Cage The Elephant
Melophobia
That’s not a compliment. Three albums in a row, the band has reached for the parts of American rock music that they like best, photocopied them together like a teenager making a flyer for a punk rock show out of cut up magazines, and presented them inelegantly for a listening public eager to digest something it already knows.
I don’t mean that as an indictment of rock radio fans: it’s a bleak time out there and you get your guitar riffs where you can. No, I blame a corporate system that pushes all creativity out of the process, a flooded musical market where standing out becomes more and more difficult, but mostly I blame Cage the Elephant for not even trying to stand on the shoulders of their idols. They seem much more content to tear off their faces and wear them like masks.
Their third album, Melophobia, rips every one of its ideas from the recent and not-so-recent past and presents them garishly, like a cat bringing a dead bird to an owner’s doorstep. Have you heard the Doors? Have you heard Wilco? Nirvana? The Beatles? Credence Clearwater Revival? The Kinks? Do you want the things you like about those bands delivered to you without the personality of any of those bands? Soup’s up.

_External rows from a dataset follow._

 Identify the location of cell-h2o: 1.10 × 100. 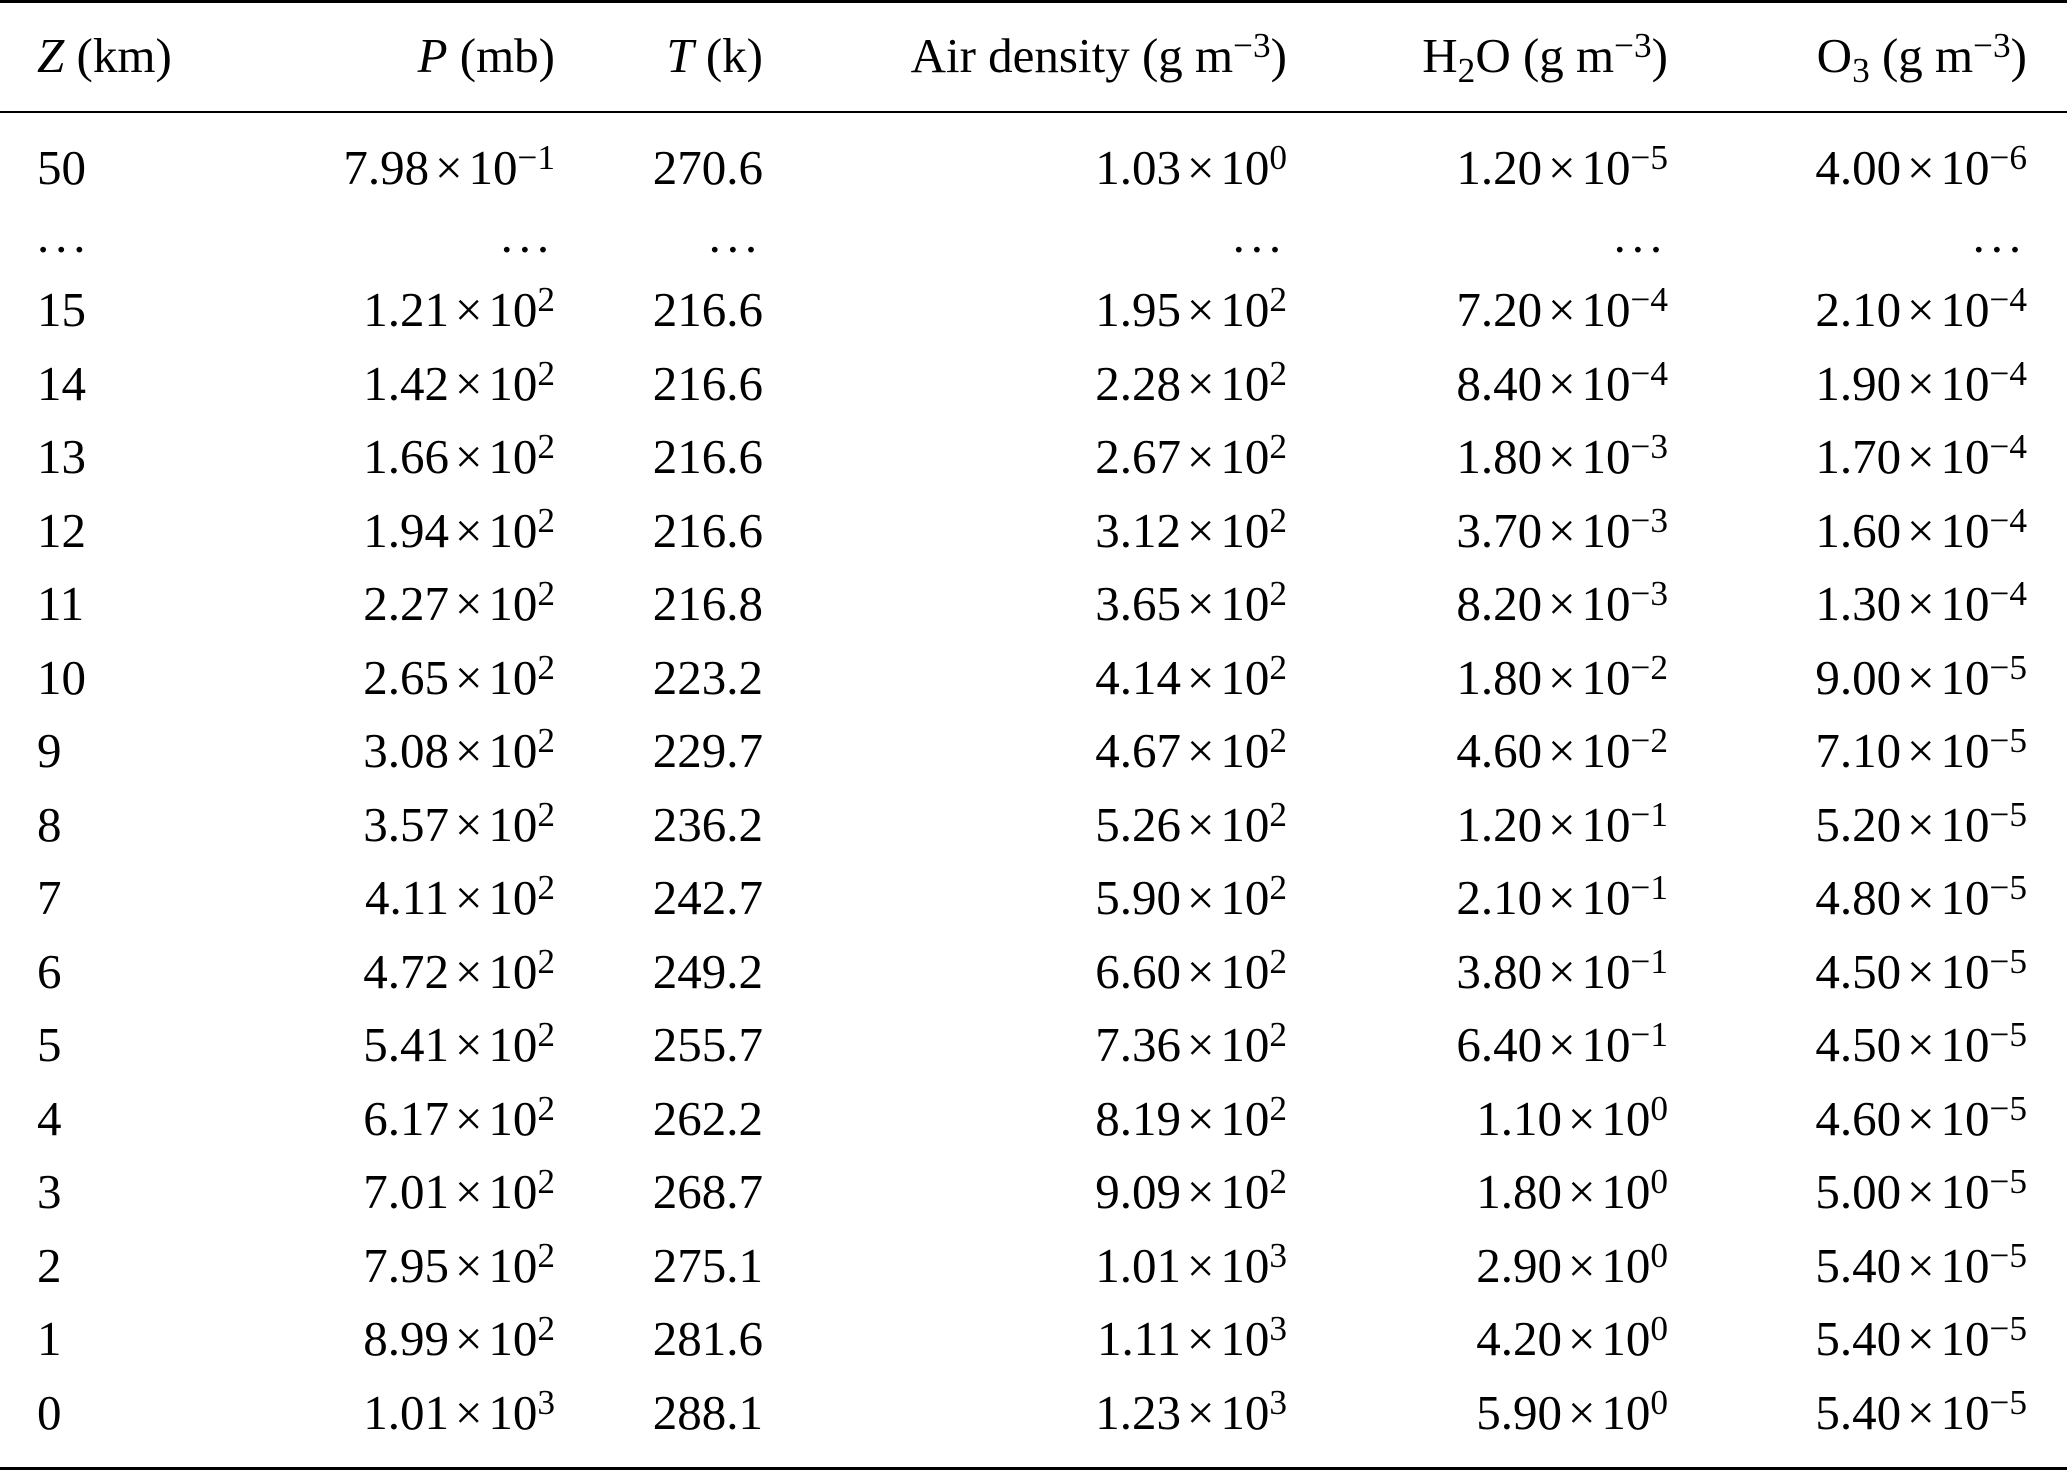
(1572, 1117).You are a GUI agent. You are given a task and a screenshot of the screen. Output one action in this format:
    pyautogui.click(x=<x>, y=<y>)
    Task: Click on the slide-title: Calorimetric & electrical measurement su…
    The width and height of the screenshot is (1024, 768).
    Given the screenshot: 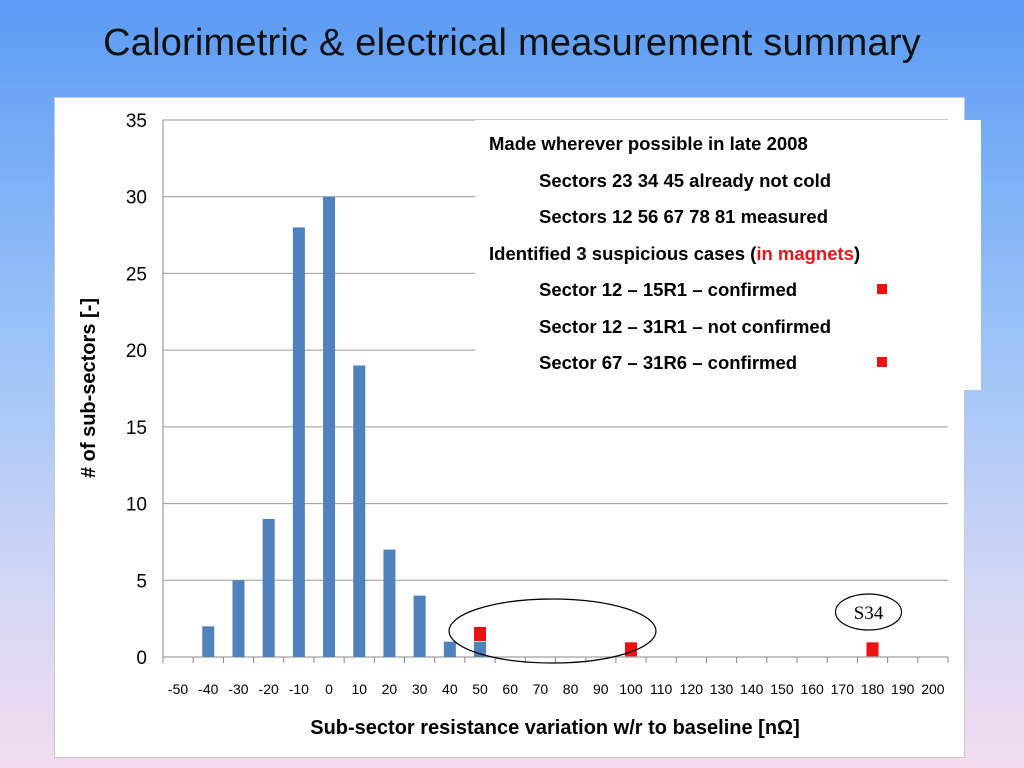 What is the action you would take?
    pyautogui.click(x=512, y=43)
    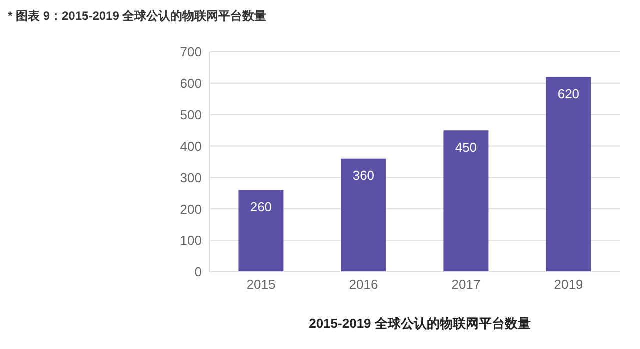  I want to click on y-tick-label: 600, so click(191, 84). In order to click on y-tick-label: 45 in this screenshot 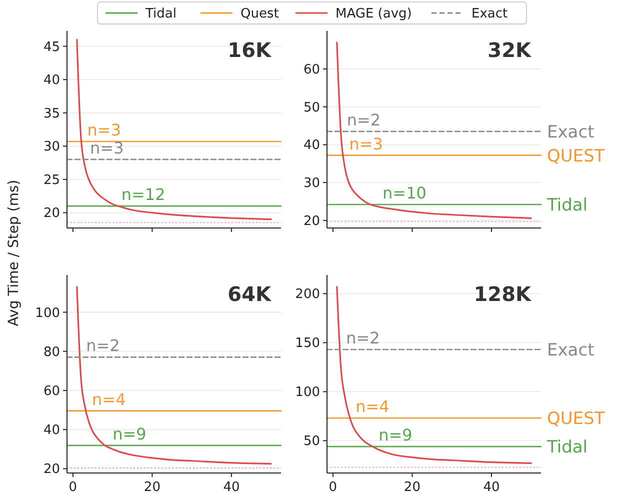, I will do `click(52, 48)`.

Look, Melophobia is fine. It’s well made and it sounds like there’s some significant studio money behind it. The band plays its instruments well enough and sings its songs without wandering too far out of key. It’s pleasant and bland and forgettable and will sound fine in a 45 minute set at a rock festival. If you like this, you aren’t wrong. You will, however, forget this album exists within six months. I don’t mind that Cage the Elephant rips off rock music, I mind that they do it so brainlessly. Call it McNugget rock.